Material for this exercise:
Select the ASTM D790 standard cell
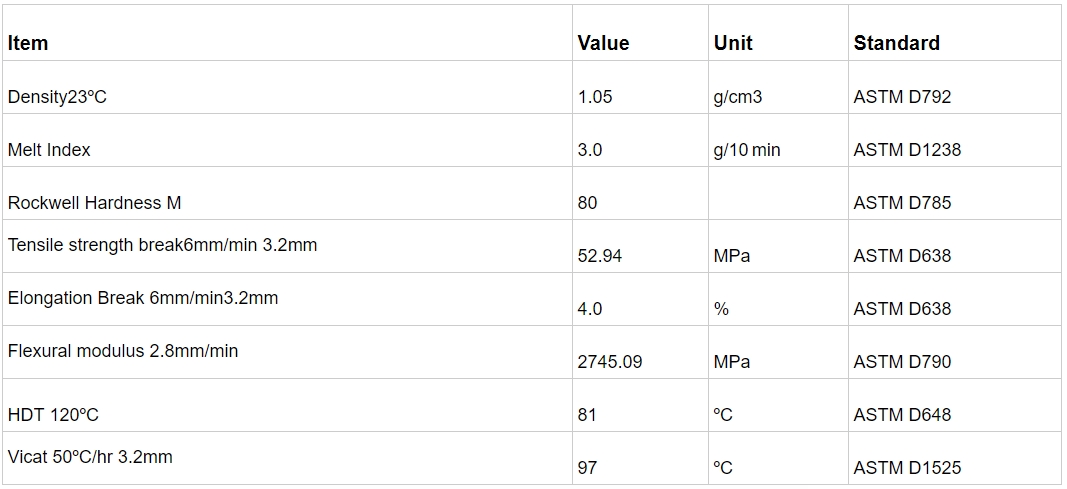The height and width of the screenshot is (489, 1067). coord(902,362)
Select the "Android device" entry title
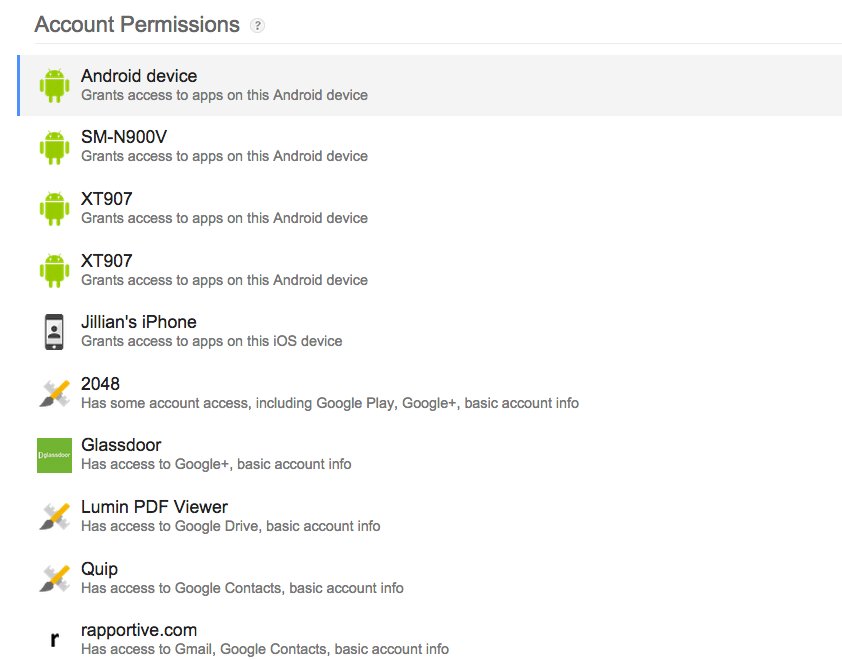 tap(139, 76)
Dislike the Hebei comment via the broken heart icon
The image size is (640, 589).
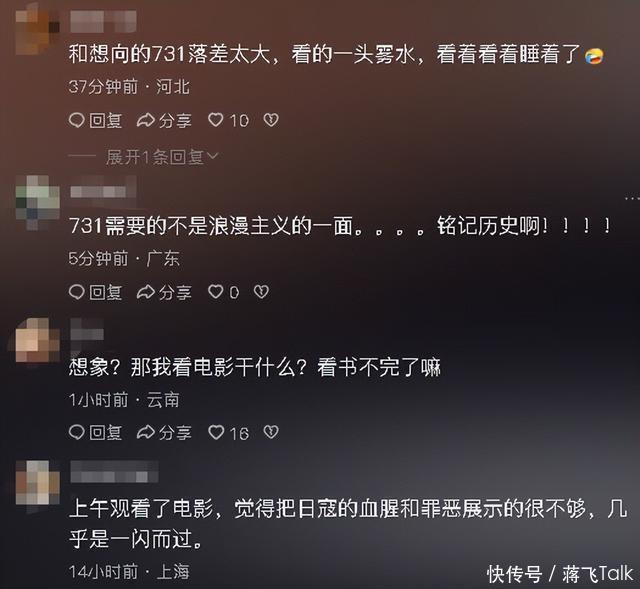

Problem requirements: Since the listing holds pictures, return everything else in it exactly and omit those.

Written solution:
Select the ASTM D790 standard cell
The height and width of the screenshot is (489, 1067). coord(902,362)
Select the "Android device" entry title
 tap(139, 76)
Dislike the Hebei comment via the broken heart icon
The image size is (640, 589).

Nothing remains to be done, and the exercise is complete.